A ciência avança através do debate constante, de perguntas e hipóteses bem definidas e do cuidadoso exame dos métodos utilizados. Ela não apregoa uma verdade atemporal, pois isso iria contra sua grande motivação: a busca da verdade. Ao enfrentar desafios, como a atual pandemia ou a física do microcosmo, usa o conhecimento anterior, revê conceitos e produz novas ideias. Que podem demandar tempo para serem aplicadas: os pioneiros da física quântica, no início do século 20, não tinham ideia das aplicações revolucionárias que viriam nas décadas seguintes: o laser, os chips de computadores, os aparelhos de ressonância magnética nos hospitais, o GPS.
Se o tempo para produzir e testar uma vacina é cerca de um ano e meio, que parece infinito diante do avanço da pandemia e dos prejuízos à economia, o tempo para construir uma sólida base cientifica é bem maior. As pesquisas na área da saúde no Brasil vêm de longe, da criação da Fiocruz em 1900 e do Instituto Butantan em 1901. A formação continuada de pessoal qualificado, desde então, permitiu que o Brasil assumisse liderança internacional nas pesquisas sobre a Zika e que tivesse a infraestrutura para testar vacinas contra a COVID-19. A fundação, em 1887, do Instituto Agronômico de Campinas, foi um primeiro passo para a criação, em 1927, da Embrapa, que através de suas pesquisas revoluciona a agropecuária nacional.
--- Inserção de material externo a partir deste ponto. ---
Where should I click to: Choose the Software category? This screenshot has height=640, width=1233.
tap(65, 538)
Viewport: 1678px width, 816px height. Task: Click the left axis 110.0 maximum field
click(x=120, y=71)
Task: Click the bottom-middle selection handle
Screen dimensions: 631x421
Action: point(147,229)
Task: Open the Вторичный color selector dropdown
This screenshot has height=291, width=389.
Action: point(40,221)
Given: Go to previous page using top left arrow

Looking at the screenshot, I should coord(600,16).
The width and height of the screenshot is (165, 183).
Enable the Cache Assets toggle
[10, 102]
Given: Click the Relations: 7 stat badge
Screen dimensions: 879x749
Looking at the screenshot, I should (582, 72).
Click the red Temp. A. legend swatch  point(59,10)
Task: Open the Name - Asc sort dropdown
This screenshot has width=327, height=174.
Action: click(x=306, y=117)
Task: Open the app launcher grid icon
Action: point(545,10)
Ao longo de décadas, consolida-se também o pensamento na área de ciências humanas e sociais, permitindo entender melhor e buscar soluções para um país que padece de forte desigualdade, obstáculo ao seu pleno desenvolvimento.
A institucionalização da ciência brasileira ocorre no pós-guerra, com a criação do CNPq e da CAPES, em 1951, da FINEP, em 1967 e do Fundo Nacional de Desenvolvimento Científico e Tecnológico (FNDCT), em 1969. Iniciativas visionárias, pois estruturam a pós-graduação nacional, fomentam projetos importantes em centros de pesquisa, universidades e indústrias, apoiados pelo FNDCT, e formam, com bolsas do CNPq e da CAPES, pesquisadores, engenheiros e profissionais da saúde, que contribuem para o avanço do conhecimento e a economia do país.
Esse notável arcabouço, iniciado no final do século 19, permite agora buscar soluções para a atual crise sanitária, social e econômica, que pega a ciência e a indústria no contrapé. É preciso reverter o processo de desindustrialização do Brasil e recuperar os laboratórios das instituições de pesquisa, prejudicados por sucessivos cortes orçamentários. E enfrentar novos desafios, que mudem o perfil da economia brasileira, como o uso sustentável da biodiversidade para insumos de um complexo industrial da saúde. O FNDCT é um instrumento valioso para a reconstrução do país, mas seus recursos, contingenciados neste ano em mais de 85%, precisam ser liberados.
No pós-guerra, investimentos na ciência e na indústria foram fundamentais para o desenvolvimento nacional. É hora de repensar o país e planejar, com ousadia e criatividade, o pós-pandemia. Que terá que ser, mais que nunca, no Brasil como no mundo, o tempo da ciência”.